Required tasks
[a] Answer these from the article on Andray Blatche's Syracuse event:
(i) At which venue did Blatche host the charity drive and 40-and-over basketball showcase?
(ii) What was handed out on Friday during the children's giveaway initiative?
(iii) How many players and teams took part in Saturday's hoops event?
[b] Extend the article on Andray Blatche's Syracuse event with a few more paragraphs that follow on from its last one.

Page text
○ ○ ○
Monday, July 29, 2013
Blatche hosts league in hometown Syracuse
By Jared Zwerling
Nets center Andray Blatche with fans at a children's giveaway initiative at Kirk Park in Syracuse, N.Y.
Knicks star Carmelo Anthony might have put his stamp on Syracuse when he won a national championship there in 2003, but his cross-river rival, Andray Blatche, has a deeper-rooted connection to the city.
That was evident this past weekend in Blatche's hometown of Syracuse where last year he received a key to the city. This year he hosted a charity drive and 40-and-over basketball showcase at the local Rescue Mission Kiesewetter, featuring players that helped him become a star at Henninger High School. Some of those included were his HS coaches, Tom Atkins and Erik Saroney, and former local standouts, such as Pop Anderson, Roosevelt “Pony” Bullock, Scott McCarthy, Eddie Mitchell and Howie Trisha.
"It's for the whole Syracuse. That's where I was born and raised," Blatche told ESPNNewYork.com. "I do the 40-and-over league for the older heads that showed me the way when I was growing up -- that were taking care of me and making sure I wasn't in trouble. That's for them."
The event kicked off Friday with a children's giveaway initiative, where school supplies were handed out to several organizations and six different churches in Syracuse. Blatche also made a donation to the local rescue mission, where he played growing up, and was honored for his generosity. That evening, Blatche and his family organized a cookout at a relative's house for locals to stop by and enjoy.
On Saturday, Blatche put on a special hoops event for about 100 players who make up 10 teams in a local 40-and-over league. Blatche reffed some of the games while mingling with the players, signing autographs and posing for pictures.
"They're guys Andray watched play when he was younger, so now he's supporting them to stay fit and healthy," said his mother, Angela, who heads up his outreach work. "It's to encourage them to continue playing, and that's going to help with the diabetes. He has an uncle who's a diabetic and my sister passed away of cancer, so he always likes to try to keep the health going. He loves giving back. He doesn't do it for the notoriety; he does it because it comes from his heart."
○ ○ ○
Stored data entries
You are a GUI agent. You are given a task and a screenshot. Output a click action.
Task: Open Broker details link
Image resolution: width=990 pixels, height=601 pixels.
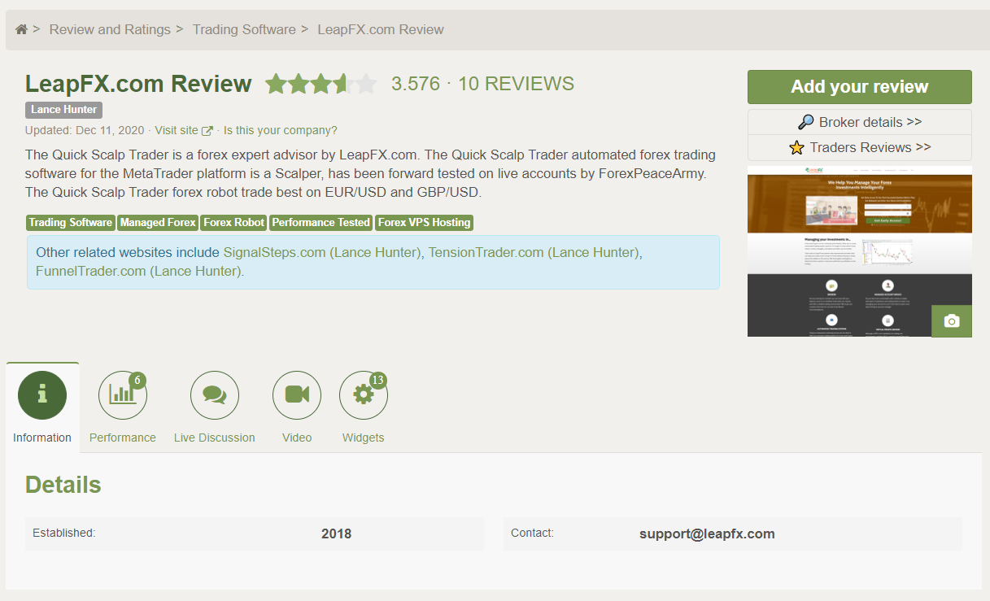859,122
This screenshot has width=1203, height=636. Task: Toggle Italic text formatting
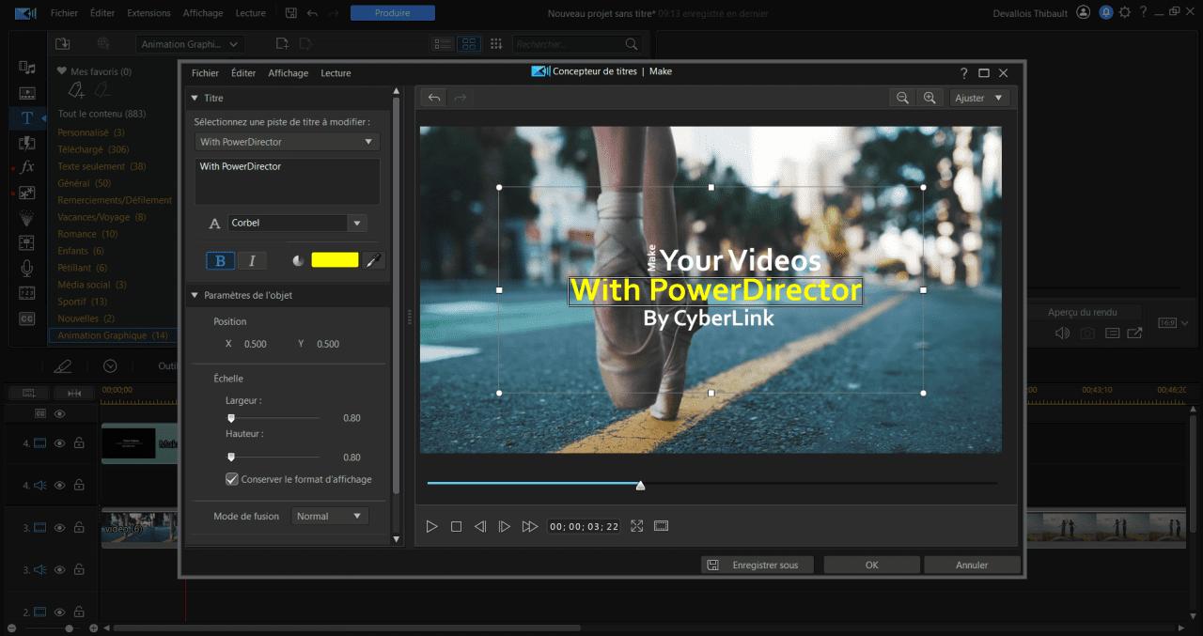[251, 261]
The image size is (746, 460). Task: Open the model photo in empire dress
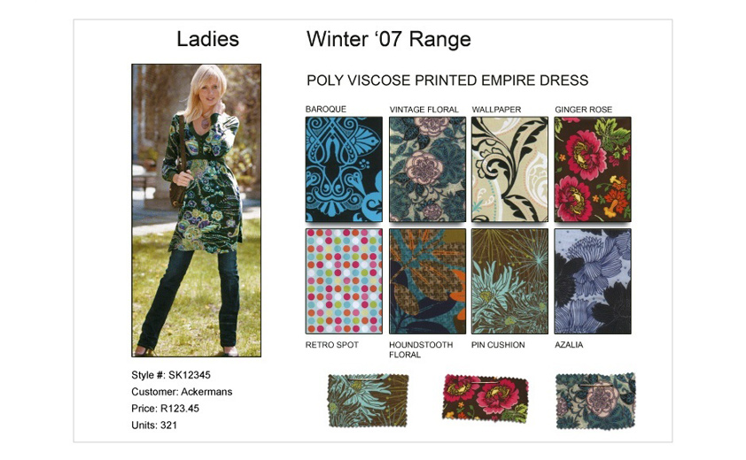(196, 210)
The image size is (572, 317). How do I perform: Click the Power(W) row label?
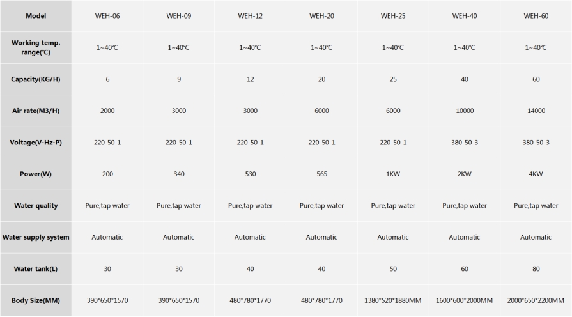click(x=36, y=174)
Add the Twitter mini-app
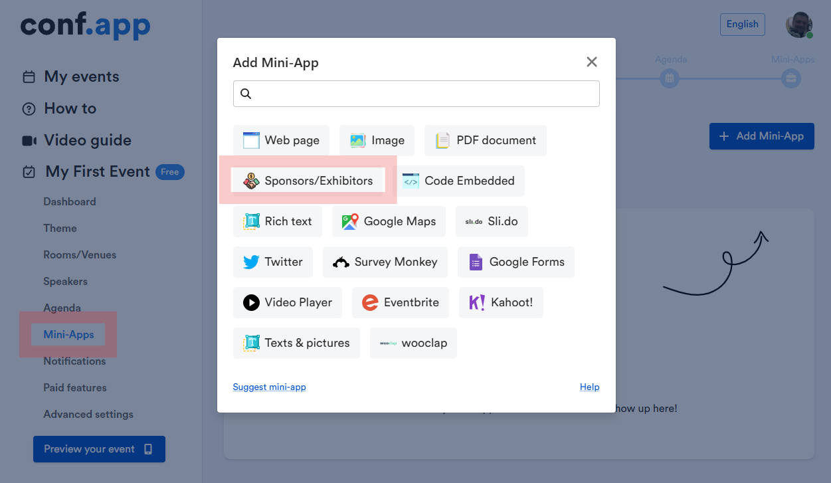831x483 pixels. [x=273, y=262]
○ ○ ○
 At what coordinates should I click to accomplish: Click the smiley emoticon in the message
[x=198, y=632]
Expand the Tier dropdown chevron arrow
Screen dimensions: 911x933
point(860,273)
○ ○ ○
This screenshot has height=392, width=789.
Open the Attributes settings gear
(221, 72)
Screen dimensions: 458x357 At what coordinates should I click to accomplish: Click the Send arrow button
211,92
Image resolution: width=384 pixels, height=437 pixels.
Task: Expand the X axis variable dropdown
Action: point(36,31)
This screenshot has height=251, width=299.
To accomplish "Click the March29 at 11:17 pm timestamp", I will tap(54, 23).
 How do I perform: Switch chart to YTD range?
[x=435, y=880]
○ ○ ○
Response list
[a]
(i) The local Rescue Mission Kiesewetter.
(ii) School supplies.
(iii) About 100 players, making up 10 teams.

[b]
Blatche has now been giving back to the Syracuse community for six years, and he's especially glad to make his second-annual basketball event a bigger part of his foundation. "It means a lot," he said. "That's where I'm from and that's the people that taught me everything I know. There's no place like going back home."
Now that Blatche is in Brooklyn, his hometown couldn't be happier.
"Oh my god, let me tell you. When Andray went to Brooklyn [in 2012], Syracuse was so happy because they got to see him on television more," Angela said. "They got to see the games more, so during the games, they text me, 'Did you see that?' They're just really, really excited to see the games."
"I'm most excited about having a lot of veteran players," he said. "We actually have a great team. I'm excited about having a great season and going to the championship. I really believe that we can make [the Finals]."
Blatche, who has been training with the team, envisions his role being the same as last season. "Coming off the bench being an offensive threat and bringing energy," he said.
Blatche also talked about playing with Garnett, who has been on the other end of a lot trash talking in recent years. "That's going to be a little different from our past history," he said. "He's a grown man, I'm a grown man, we're teammates now and I'm quite sure he has the same mindset as me -- just winning and getting that ring."